Stored records

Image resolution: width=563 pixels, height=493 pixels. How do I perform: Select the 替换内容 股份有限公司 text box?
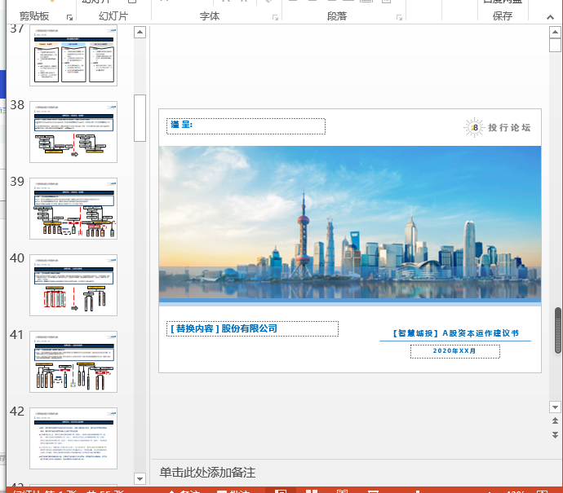click(x=252, y=328)
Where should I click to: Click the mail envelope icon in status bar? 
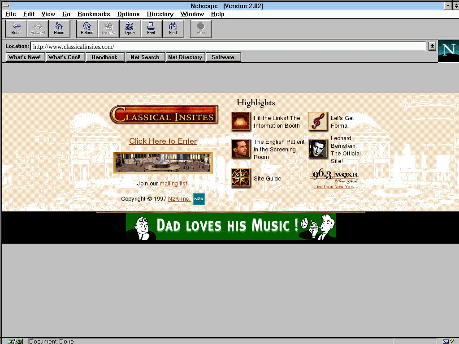(x=446, y=341)
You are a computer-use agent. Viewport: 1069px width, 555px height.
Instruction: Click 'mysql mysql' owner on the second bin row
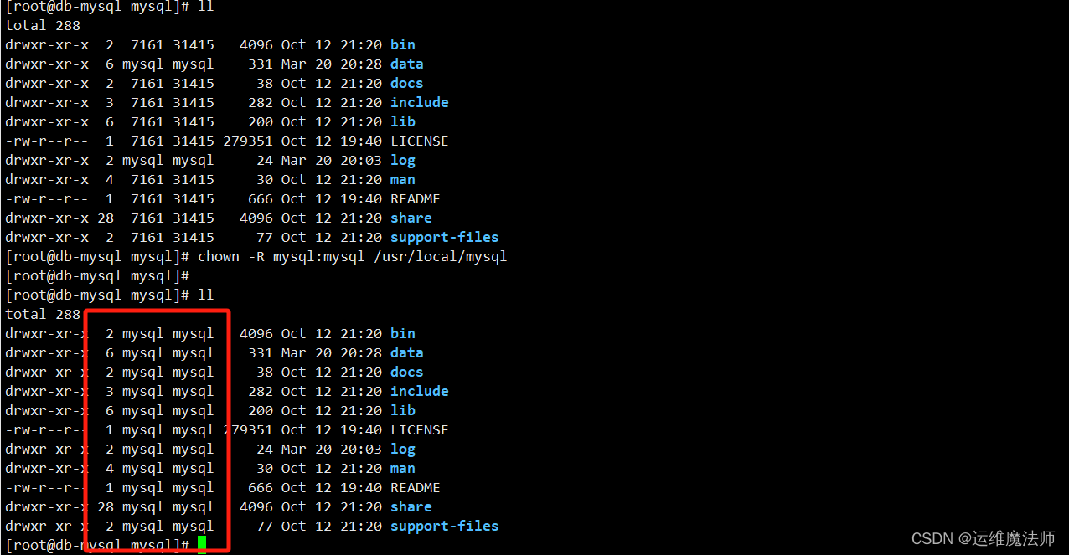coord(168,333)
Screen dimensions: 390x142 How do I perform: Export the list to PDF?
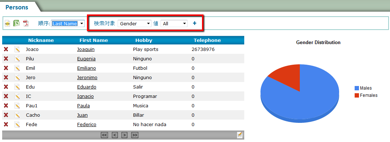(26, 23)
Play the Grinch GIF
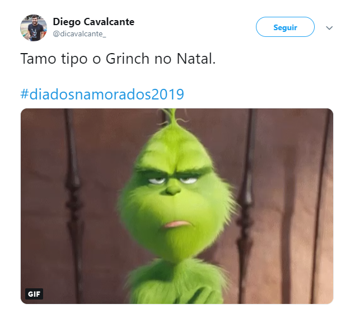 pos(177,206)
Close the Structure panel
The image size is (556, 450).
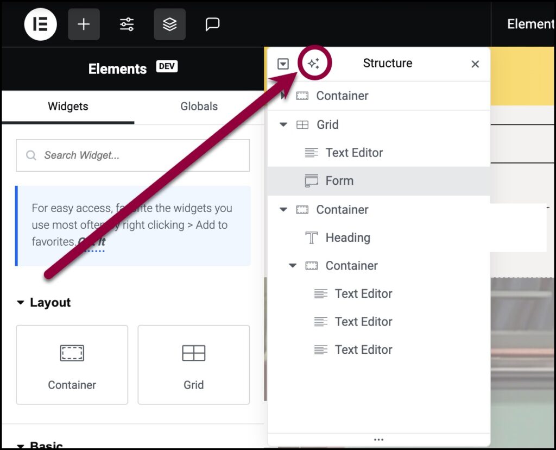pos(475,64)
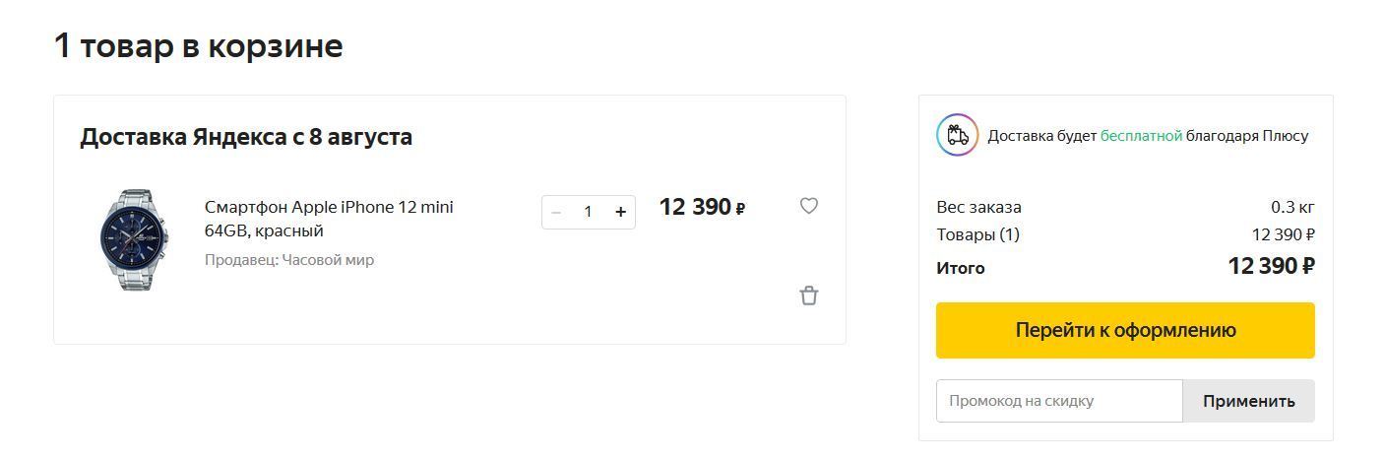This screenshot has height=460, width=1385.
Task: Click the Доставка Яндекса с 8 августа heading
Action: click(x=246, y=137)
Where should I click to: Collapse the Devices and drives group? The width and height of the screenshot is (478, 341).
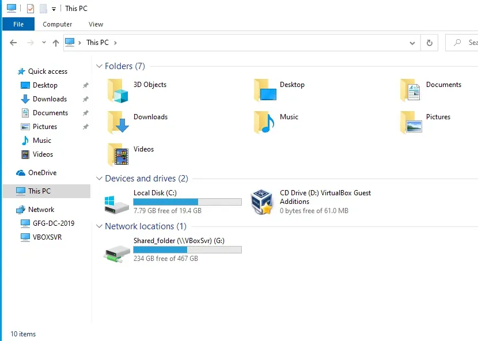point(100,179)
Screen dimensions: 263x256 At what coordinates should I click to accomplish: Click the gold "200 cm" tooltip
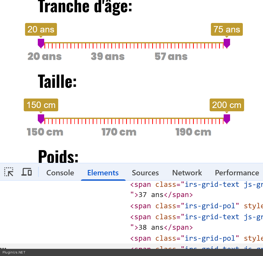point(227,105)
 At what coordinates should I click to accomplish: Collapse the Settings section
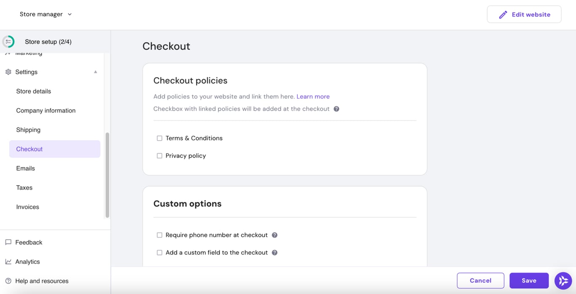click(96, 72)
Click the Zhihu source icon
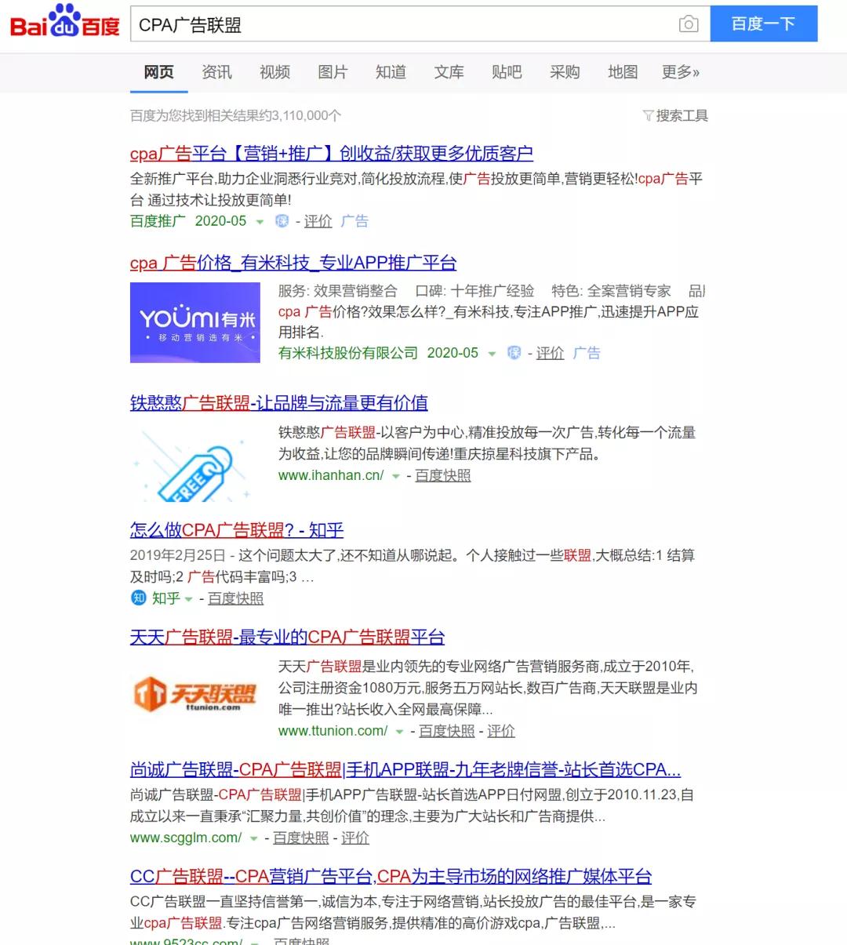This screenshot has height=945, width=847. tap(138, 598)
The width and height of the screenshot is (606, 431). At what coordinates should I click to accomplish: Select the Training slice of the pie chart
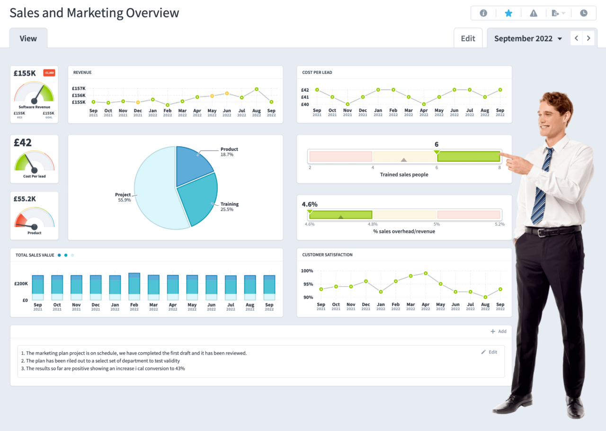199,203
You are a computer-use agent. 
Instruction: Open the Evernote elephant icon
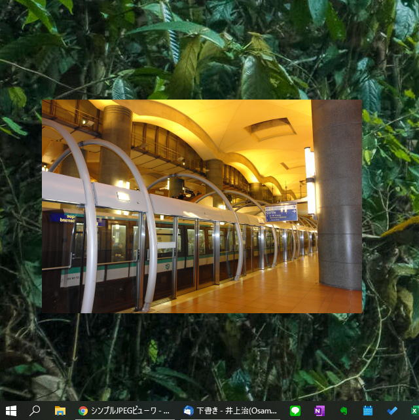(344, 411)
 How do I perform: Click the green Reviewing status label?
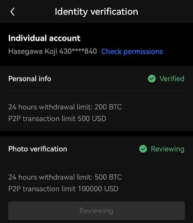tap(168, 149)
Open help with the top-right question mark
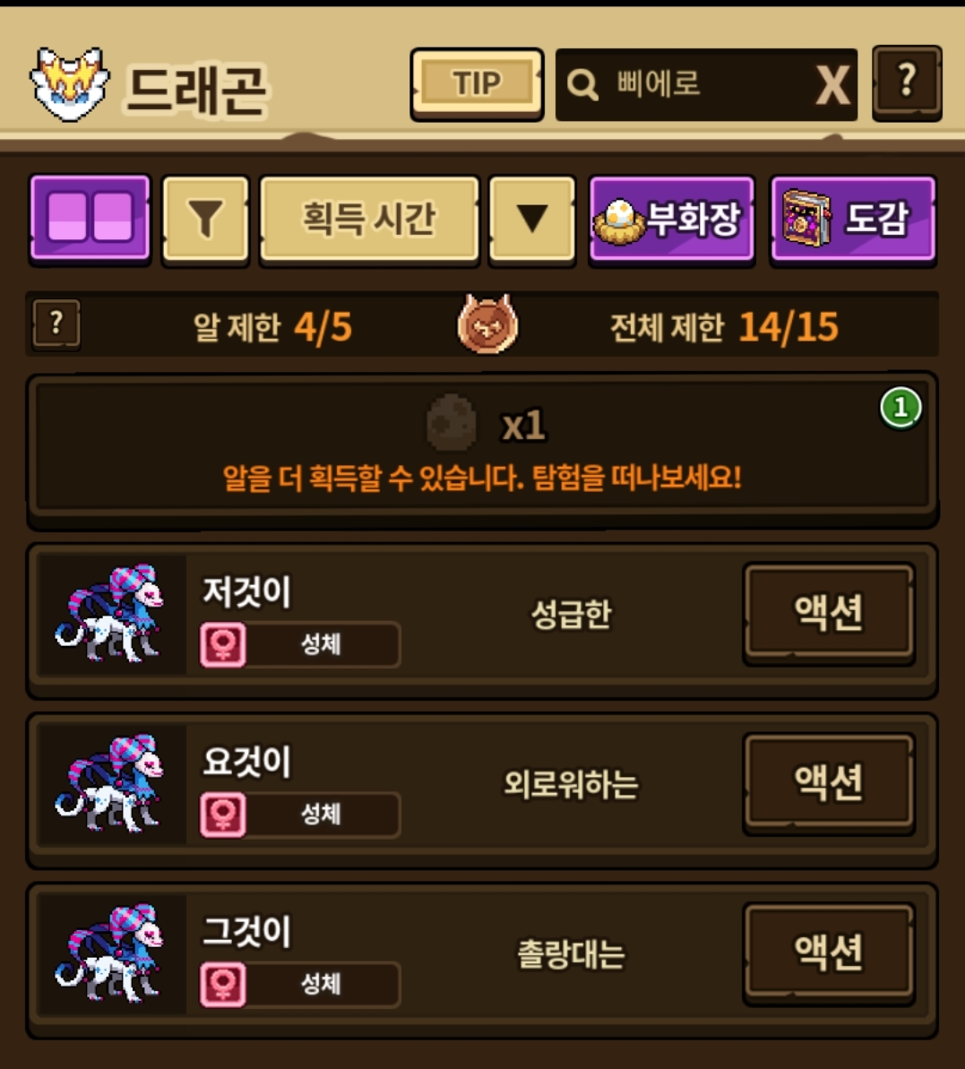The width and height of the screenshot is (965, 1069). (x=907, y=83)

→ ASSIGNMENT:
An acceptable answer consists of the lines above from the one holding "How do I perform: Click" to the end of the data, repeated exactly and containing no pictures.

→ ANSWER FOR THE TASK:
 How do I perform: Click the green Reviewing status label?
tap(168, 149)
Open help with the top-right question mark
The width and height of the screenshot is (965, 1069). (x=907, y=83)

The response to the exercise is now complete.